The effects of exposure of human neuroblastoma cells to a 50 Hz magnetic field should be investigated by means of cell proliferation, metabolism and cyto-protective mechanisms to research the role of extremely low frequency magnetic fields in tumor promotion.
In general, tumor cells depend on glycolysis for energy supply and show an increased glycolysis rate compared to normal cells. However, this also increases the production of methylglyoxal, which is a highly cytotoxic and cancer-static glycolytic by-product. Cancer cellular defense mechanisms against methylglyoxal are therefore regarded as a factor associated with tumor promotion. Therefore, in one test approach, 100 µM of methylglyoxal was added to the cells after exposure to the magnetic field and cell growth was investigated after 24 hours.

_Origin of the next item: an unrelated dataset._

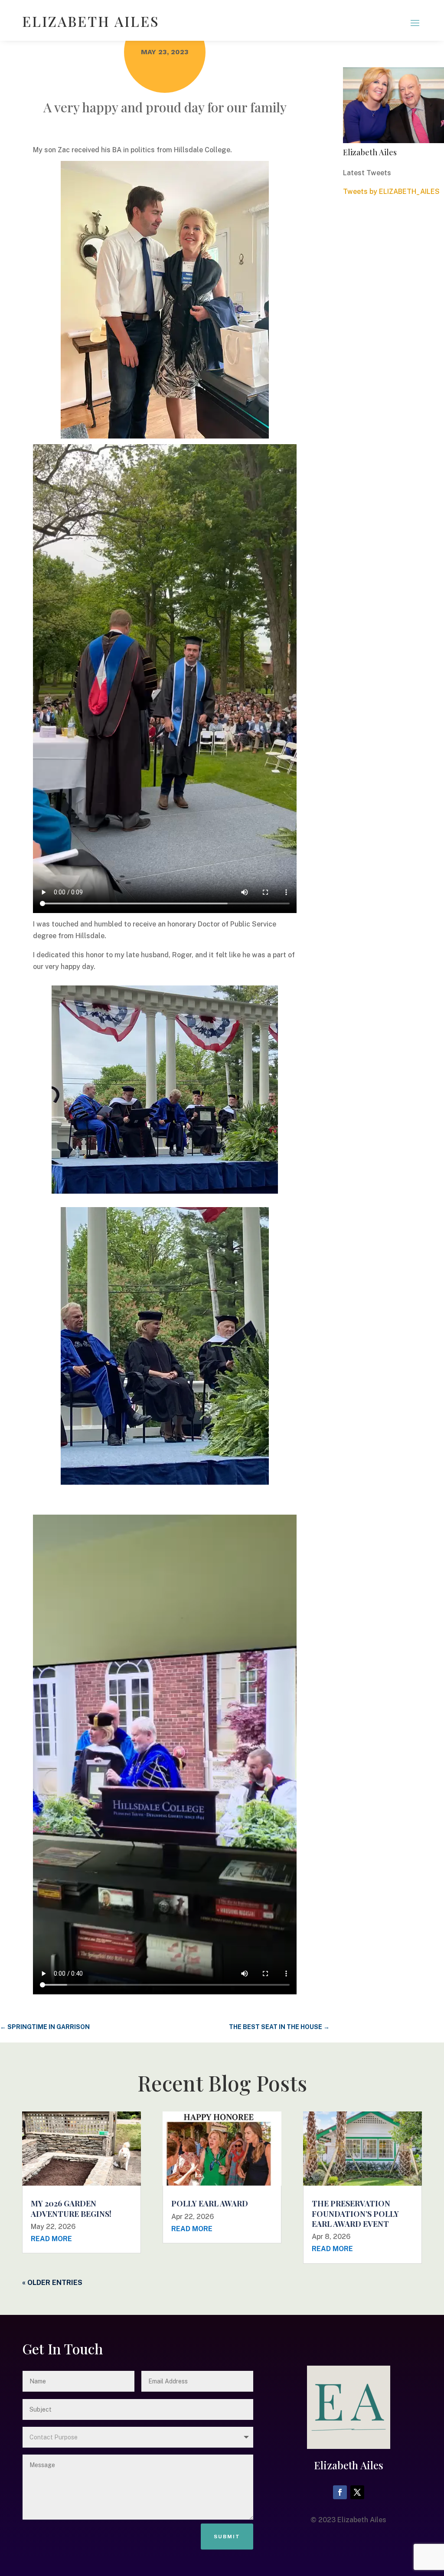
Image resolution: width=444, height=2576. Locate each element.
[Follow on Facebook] (340, 2492)
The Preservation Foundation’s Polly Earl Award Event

Several enzymes and biomolecules were investigated:
- Glyoxalases are the main enzymes for the degradation of methylglyoxal.

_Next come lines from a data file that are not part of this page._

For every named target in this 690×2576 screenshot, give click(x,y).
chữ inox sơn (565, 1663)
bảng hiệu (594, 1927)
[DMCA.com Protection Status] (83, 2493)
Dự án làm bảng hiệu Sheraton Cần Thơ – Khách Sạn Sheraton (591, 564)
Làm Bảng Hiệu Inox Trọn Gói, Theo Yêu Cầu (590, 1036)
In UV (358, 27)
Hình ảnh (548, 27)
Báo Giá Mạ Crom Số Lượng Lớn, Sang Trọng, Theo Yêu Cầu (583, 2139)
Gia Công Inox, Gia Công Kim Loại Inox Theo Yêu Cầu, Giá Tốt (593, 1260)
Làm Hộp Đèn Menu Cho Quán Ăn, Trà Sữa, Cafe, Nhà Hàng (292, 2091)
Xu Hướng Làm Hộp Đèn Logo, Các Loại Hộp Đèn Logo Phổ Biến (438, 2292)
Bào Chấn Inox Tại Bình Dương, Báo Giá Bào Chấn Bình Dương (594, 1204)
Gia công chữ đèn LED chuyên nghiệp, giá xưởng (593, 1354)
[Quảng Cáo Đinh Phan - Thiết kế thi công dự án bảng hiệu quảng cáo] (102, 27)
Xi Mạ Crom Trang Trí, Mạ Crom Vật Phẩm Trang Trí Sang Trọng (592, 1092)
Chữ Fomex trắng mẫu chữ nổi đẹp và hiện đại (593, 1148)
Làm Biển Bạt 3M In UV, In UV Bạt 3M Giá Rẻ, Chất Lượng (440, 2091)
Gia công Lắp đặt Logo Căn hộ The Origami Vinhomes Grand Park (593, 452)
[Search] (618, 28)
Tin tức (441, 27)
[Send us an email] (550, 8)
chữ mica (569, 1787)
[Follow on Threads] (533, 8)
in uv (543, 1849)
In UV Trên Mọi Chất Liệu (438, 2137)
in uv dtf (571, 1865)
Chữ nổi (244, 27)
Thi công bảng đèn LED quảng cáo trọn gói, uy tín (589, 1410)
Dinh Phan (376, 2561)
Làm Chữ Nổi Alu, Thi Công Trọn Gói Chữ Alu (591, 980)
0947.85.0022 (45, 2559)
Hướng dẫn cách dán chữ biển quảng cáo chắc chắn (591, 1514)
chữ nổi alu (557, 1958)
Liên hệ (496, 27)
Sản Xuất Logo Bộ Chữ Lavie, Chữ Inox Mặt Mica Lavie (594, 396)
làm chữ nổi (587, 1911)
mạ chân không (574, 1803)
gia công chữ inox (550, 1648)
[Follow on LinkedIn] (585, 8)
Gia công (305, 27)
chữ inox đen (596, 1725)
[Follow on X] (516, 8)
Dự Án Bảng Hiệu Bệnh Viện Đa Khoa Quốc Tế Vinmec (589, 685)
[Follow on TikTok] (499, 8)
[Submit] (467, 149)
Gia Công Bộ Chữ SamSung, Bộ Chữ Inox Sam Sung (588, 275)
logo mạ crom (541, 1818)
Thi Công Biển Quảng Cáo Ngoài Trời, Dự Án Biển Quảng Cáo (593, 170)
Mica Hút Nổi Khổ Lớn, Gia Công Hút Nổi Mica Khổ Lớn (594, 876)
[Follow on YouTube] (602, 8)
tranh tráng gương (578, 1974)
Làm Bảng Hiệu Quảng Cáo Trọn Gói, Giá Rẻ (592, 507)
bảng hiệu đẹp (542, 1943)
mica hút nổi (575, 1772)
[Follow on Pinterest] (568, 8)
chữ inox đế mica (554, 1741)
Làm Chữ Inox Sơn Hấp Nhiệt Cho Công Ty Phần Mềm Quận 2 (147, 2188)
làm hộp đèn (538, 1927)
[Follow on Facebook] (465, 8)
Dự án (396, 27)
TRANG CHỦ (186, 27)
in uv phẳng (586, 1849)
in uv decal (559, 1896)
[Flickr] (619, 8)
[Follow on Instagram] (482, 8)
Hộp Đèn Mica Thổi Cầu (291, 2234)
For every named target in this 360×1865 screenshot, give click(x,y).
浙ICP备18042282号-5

- Glutathione was investigated as reduced glutathione is an essential cofactor for the degradation of methylglyoxal.
- Argpyrimidine was used as a marker of specific methylglyoxal dependent protein damage.
- GAPDH was measured as it is suggested that it might modify the intracellular methylglyoxal levels.
- The citrate synthase enzyme activity is a marker for mitochondrial activity and PGC-1α is a marker for mitochondrial biogenesis.
- The phosphofructo-kinase is a key enzyme for glycolysis.
- βIII-tubulin was used as a marker for cell differentiation.
All tests were replicated 3-5 times.
Exposure duration: continuous for 5, 10 or 15 days
|Exposure duration||continuous for 5, 10 or 15 days|
|Setup||solenoids were placed in incubators and produced a highly homogeneous field; temperature in the cell culture was controlled with accuracy better than 0.05°C and no magnetic field-induced heating was observed|
|Sham exposure||A sham exposure was conducted.|
|Additional info||simultaneous exposure and sham exposure in randomly chosen energized and non-energized solenoids|
|magnetic flux density||1 mT||-||measured||-||-|
Exposure to the magnetic field led to a significantly increased cell proliferation after 5-15 days accompanied by a significantly reduced cell differentiation (decrease of βIII-tubulin), indicating a more aggressive tumor growth compared to sham exposure.
After 5 days, the glycolysis and the sensitivity to exogenous methylglyoxal were significantly increased in exposed cells compared to sham exposure. After 15 days, however, an increase in the protective mechanisms against methylglyoxal by means of a significant increase in the quantity and enzyme activity of glyoxalase 2 and the amounts of GAPDH and reduced glutathione was measured in exposed cells compared to sham exposed cells. The resistance of exposed cells to exogenous methylglyoxal was significantly increased after 15 days. In addition, the production of methylglyoxal was reduced by a significant reduction of glycolysis in exposed cells compared to sham-exposed cells, and the mitochondrial activity was significantly increased, presumably to compensate the reduced glycolysis and to support the increased proliferation. The authors pointed out that an increased mitochondrial activity is also associated with a more aggressive tumor growth.
The authors conclude that exposure to a 50 Hz magnetic field could enhance tumor promotion by increasing cell proliferation, enhancing cell-protective mechanisms and establishing a more efficient energy metabolism in human neuroblastoma cells. These changes seemed to be an adaptation process, which was only completed after 15 days of exposure. After 5 days of exposure, a sensitive transition state seemed to be reached.